Name Differentiable Layer

Intent

Be able to calculate the gradient for every layer in a network.

Motivation

Relax the constraints on the definition of a layer to that of requiring that it be piecewise differentiable.

Structure

<Diagram>

Discussion

Neural Networks in its original form consisted of neurons that were defines as a sum of products as input parameters feeding into an activation function. Current practice however has relaxed that requirement into requiring only that each neuron be a function that is differentiable. Actually, more accurately, the function should be locally differentiable. That means, there may be some points where there the differential is undefined, for those cracks we fill in with some patch that ignores the problem. So for RELU, the differential at the origin is actually undefined, in practice we patch that over and assign it a value (say zero).
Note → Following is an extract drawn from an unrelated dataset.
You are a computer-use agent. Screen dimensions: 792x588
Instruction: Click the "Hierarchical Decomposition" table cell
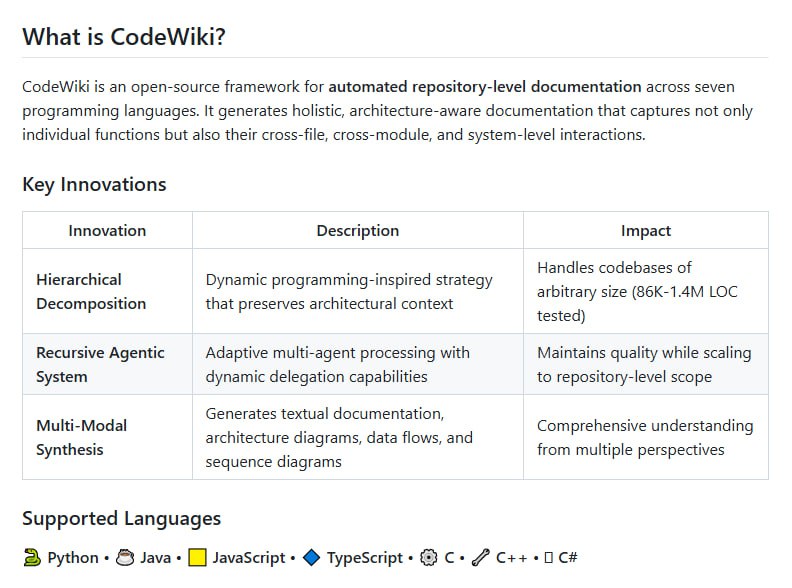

Differential layers are the minimum requirement for all proposed DL system. The key requirement is that a natural transformation is present. Credit assignments via layer-wise differentiation ensures that this requirement is satisfied.

Known Uses

Convolution Networks have differentiable layers. Spatial Networks are differentiable. Every network that employ gradient descent as its credit assignment mechanism requires differentiable layers.
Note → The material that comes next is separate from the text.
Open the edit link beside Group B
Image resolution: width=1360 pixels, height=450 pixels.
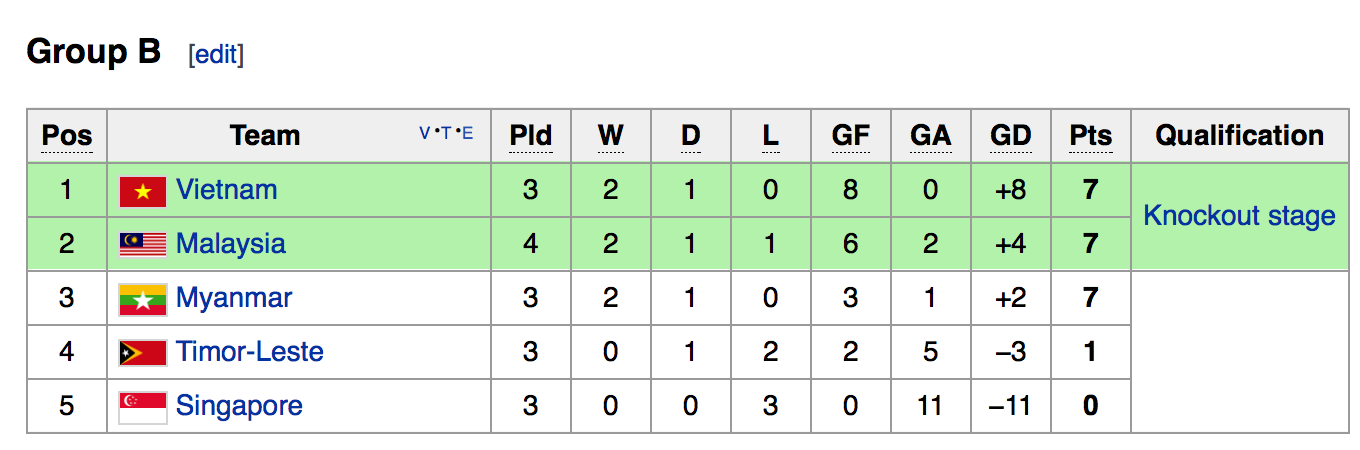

http://arxiv.org/abs/1511.05946 ACDC: A Structured Efficient Linear Layer

Here, we introduce a deep, differentiable, fully-connected neural network module composed of diagonal matrices of parameters, A and D, and the discrete cosine transform C. The core module, structured as ACDC−1, has O(N) parameters and incurs O(NlogN) operations.

Many DL frameworks have auto-differentiation capability as a convenience for developers. Auto-differentiation is a symbolic mathematics capability that permits to calculate differentials without explicitly requiring a developer to derive to correct math transformation

Related Patterns

<Diagram>

• Stochastic Gradient Descent - Requires that layers be differentiable.
• Similarity Operator - The operation that calculates similarity with the internal model (i.e. a projection) are differentiable. This includes generalizations like Convolution.
• Irreversible Operator - This operation should be in theory be differentiable, but in practice, piecewise differentiability can be used (see: ReLU).

References

http://arxiv.org/abs/1404.7456 Automatic Differentiation of Algorithms for Machine Learning

http://arxiv.org/pdf/1206.5533v2.pdf - Automatic Diffentiation The gradient can be either computed manually or through automatic differentiation. Either way, it helps to structure this computation as a flow graph, in order to prevent mathematical mistakes and make sure an implementation is computationally efficient. The computation of the loss L(z, θ) as a function of θ is laid out in a graph whose nodes correspond to elementary operations such as addition, multiplication, and non-linear operations such as the neural networks activation function (e.g., sigmoid or hyperbolic tangent), possibly at the level of vectors, matrices or tensors. The flow graph is directed and acyclic and has three types of nodes: input nodes, internal nodes, and output nodes. Each of its nodes is associated with a numerical output which is the result of the application of that computation (none in the case of input nodes), taking as input the output of previous nodes in a directed acyclic graph. Example z and parameter vector θ (or their elements) are the input nodes of the graph (i.e., they do not have inputs themselves) and L(z, θ) is a scalar output of the graph. Note that here, in the supervised case, z can include an input part x (e.g. an image) and a target part y (e.g. a target class associated with an object in the image). In the unsupervised case z = x. In a semi-supervised case, there is a mix of labeled and unlabeled examples, and z includes y on the labeled examples but not on the unlabeled ones.

https://arxiv.org/abs/1611.02109v2 Differentiable Programs with Neural Libraries

We develop a framework for combining differentiable programming languages with neural networks. Using this framework we create end-to-end trainable systems that learn to write interpretable algorithms with perceptual components. We explore the benefits of inductive biases for strong generalization and modularity that come from the program-like structure of our models. In particular, modularity allows us to learn a library of (neural) functions which grows and improves as more tasks are solved. Empirically, we show that this leads to lifelong learning systems that transfer knowledge to new tasks more effectively than baselines.

https://arxiv.org/abs/1710.08717 Auto-Differentiating Linear Algebra

However, it is currently not easy to implement many basic machine learning primitives in these systems (such as Gaussian processes, least squares estimation, principal components analysis, Kalman smoothing), mainly because they lack efficient support of linear algebra primitives as differentiable operators. We detail how a number of matrix decompositions (Cholesky, LQ, symmetric eigen) can be implemented as differentiable operators.